• _Exercise_
In full and without change, return each entry.

• _Provided data_
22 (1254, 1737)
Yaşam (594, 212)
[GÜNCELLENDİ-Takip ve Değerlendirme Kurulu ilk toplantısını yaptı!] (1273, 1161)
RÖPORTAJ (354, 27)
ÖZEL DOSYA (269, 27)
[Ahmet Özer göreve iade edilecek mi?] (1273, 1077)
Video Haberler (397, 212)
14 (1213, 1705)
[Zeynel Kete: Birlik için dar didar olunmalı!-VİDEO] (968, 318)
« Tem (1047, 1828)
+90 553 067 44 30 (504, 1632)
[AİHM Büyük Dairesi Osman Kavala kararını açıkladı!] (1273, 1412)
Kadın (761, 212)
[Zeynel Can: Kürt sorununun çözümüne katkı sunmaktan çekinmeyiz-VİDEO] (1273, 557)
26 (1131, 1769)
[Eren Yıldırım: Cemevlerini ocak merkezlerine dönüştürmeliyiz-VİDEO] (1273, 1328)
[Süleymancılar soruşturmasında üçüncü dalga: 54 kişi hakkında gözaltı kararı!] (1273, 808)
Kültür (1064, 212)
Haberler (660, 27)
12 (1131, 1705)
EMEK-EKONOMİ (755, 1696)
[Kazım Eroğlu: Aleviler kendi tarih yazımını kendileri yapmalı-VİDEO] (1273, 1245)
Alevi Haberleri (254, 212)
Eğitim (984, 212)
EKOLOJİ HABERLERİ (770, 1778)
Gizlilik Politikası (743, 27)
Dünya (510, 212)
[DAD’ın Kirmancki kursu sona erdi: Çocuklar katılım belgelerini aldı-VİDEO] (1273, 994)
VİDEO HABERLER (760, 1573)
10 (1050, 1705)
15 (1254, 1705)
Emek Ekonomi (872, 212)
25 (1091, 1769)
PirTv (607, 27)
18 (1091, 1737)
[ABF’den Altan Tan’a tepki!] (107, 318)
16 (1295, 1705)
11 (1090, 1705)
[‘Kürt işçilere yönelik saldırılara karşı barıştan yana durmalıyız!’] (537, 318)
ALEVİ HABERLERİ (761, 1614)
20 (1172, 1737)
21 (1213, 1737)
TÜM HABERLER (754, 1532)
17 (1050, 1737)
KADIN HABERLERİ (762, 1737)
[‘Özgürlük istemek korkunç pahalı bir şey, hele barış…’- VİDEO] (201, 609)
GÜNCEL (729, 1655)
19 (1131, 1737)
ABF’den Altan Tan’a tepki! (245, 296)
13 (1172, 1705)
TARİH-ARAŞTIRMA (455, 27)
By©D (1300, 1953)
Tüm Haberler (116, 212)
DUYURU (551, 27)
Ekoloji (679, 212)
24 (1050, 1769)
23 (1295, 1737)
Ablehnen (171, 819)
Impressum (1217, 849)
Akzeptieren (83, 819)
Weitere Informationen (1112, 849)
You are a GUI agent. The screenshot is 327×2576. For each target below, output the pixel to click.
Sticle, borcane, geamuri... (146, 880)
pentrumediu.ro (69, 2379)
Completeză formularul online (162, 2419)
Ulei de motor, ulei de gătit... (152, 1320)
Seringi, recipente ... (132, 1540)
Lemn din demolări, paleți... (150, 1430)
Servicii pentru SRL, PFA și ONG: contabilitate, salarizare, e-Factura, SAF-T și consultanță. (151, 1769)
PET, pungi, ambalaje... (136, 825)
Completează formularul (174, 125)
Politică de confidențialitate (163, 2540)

• _Response to the task_
22 (1254, 1737)
Yaşam (594, 212)
[GÜNCELLENDİ-Takip ve Değerlendirme Kurulu ilk toplantısını yaptı!] (1273, 1161)
RÖPORTAJ (354, 27)
ÖZEL DOSYA (269, 27)
[Ahmet Özer göreve iade edilecek mi?] (1273, 1077)
Video Haberler (397, 212)
14 (1213, 1705)
[Zeynel Kete: Birlik için dar didar olunmalı!-VİDEO] (968, 318)
« Tem (1047, 1828)
+90 553 067 44 30 (504, 1632)
[AİHM Büyük Dairesi Osman Kavala kararını açıkladı!] (1273, 1412)
Kadın (761, 212)
[Zeynel Can: Kürt sorununun çözümüne katkı sunmaktan çekinmeyiz-VİDEO] (1273, 557)
26 (1131, 1769)
[Eren Yıldırım: Cemevlerini ocak merkezlerine dönüştürmeliyiz-VİDEO] (1273, 1328)
[Süleymancılar soruşturmasında üçüncü dalga: 54 kişi hakkında gözaltı kararı!] (1273, 808)
Kültür (1064, 212)
Haberler (660, 27)
12 (1131, 1705)
EMEK-EKONOMİ (755, 1696)
[Kazım Eroğlu: Aleviler kendi tarih yazımını kendileri yapmalı-VİDEO] (1273, 1245)
Alevi Haberleri (254, 212)
Eğitim (984, 212)
EKOLOJİ HABERLERİ (770, 1778)
Gizlilik Politikası (743, 27)
Dünya (510, 212)
[DAD’ın Kirmancki kursu sona erdi: Çocuklar katılım belgelerini aldı-VİDEO] (1273, 994)
VİDEO HABERLER (760, 1573)
10 (1050, 1705)
15 (1254, 1705)
Emek Ekonomi (872, 212)
25 (1091, 1769)
PirTv (607, 27)
18 (1091, 1737)
[ABF’den Altan Tan’a tepki!] (107, 318)
16 (1295, 1705)
11 (1090, 1705)
[‘Kürt işçilere yönelik saldırılara karşı barıştan yana durmalıyız!’] (537, 318)
ALEVİ HABERLERİ (761, 1614)
20 (1172, 1737)
21 (1213, 1737)
TÜM HABERLER (754, 1532)
17 (1050, 1737)
KADIN HABERLERİ (762, 1737)
[‘Özgürlük istemek korkunç pahalı bir şey, hele barış…’- VİDEO] (201, 609)
GÜNCEL (729, 1655)
19 (1131, 1737)
ABF’den Altan Tan’a tepki! (245, 296)
13 (1172, 1705)
TARİH-ARAŞTIRMA (455, 27)
By©D (1300, 1953)
Tüm Haberler (116, 212)
DUYURU (551, 27)
Ekoloji (679, 212)
24 (1050, 1769)
23 (1295, 1737)
Ablehnen (171, 819)
Impressum (1217, 849)
Akzeptieren (83, 819)
Weitere Informationen (1112, 849)
You are a GUI agent. The screenshot is 327×2576. For each target below, output the pixel to click.
Sticle, borcane, geamuri... (146, 880)
pentrumediu.ro (69, 2379)
Completeză formularul online (162, 2419)
Ulei de motor, ulei de gătit... (152, 1320)
Seringi, recipente ... (132, 1540)
Lemn din demolări, paleți... (150, 1430)
Servicii pentru SRL, PFA și ONG: contabilitate, salarizare, e-Factura, SAF-T și consultanță. (151, 1769)
PET, pungi, ambalaje... (136, 825)
Completează formularul (174, 125)
Politică de confidențialitate (163, 2540)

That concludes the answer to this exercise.